Items from a data source
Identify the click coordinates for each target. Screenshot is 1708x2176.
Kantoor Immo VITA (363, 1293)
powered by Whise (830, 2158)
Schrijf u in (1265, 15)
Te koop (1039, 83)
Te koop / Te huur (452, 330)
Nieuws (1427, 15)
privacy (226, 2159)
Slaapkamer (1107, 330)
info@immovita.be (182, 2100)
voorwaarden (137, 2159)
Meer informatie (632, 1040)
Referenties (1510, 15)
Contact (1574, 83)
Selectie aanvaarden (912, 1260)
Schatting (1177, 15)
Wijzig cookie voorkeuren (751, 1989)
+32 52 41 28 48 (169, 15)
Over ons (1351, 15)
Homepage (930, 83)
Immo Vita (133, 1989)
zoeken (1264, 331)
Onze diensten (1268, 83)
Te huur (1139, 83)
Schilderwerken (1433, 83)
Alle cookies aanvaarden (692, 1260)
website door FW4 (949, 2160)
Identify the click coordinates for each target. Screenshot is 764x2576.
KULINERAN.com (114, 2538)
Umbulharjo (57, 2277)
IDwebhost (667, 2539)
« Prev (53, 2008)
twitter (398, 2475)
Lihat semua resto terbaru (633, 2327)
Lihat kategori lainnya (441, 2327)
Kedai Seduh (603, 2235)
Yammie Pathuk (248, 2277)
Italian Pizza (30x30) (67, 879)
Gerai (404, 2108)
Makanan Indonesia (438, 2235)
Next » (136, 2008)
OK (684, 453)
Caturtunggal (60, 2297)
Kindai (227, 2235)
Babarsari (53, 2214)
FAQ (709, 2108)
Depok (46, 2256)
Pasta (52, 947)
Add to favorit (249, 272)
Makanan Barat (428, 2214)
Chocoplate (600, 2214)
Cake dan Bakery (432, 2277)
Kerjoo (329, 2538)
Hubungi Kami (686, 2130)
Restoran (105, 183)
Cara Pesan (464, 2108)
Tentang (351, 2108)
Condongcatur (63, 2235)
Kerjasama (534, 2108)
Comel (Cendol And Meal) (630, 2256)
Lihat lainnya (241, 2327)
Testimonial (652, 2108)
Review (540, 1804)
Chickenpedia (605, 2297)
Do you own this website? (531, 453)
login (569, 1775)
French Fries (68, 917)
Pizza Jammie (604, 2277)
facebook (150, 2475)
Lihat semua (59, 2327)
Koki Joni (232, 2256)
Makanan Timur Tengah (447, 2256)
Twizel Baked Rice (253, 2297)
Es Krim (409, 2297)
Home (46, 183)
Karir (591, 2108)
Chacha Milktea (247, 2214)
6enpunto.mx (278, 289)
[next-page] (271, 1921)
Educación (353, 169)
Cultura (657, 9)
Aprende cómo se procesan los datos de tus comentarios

▶ **Task goal**:
Total the lines of the data that include the word "Lihat", and give that total as the sole response.

▶ **Problem solution**:
4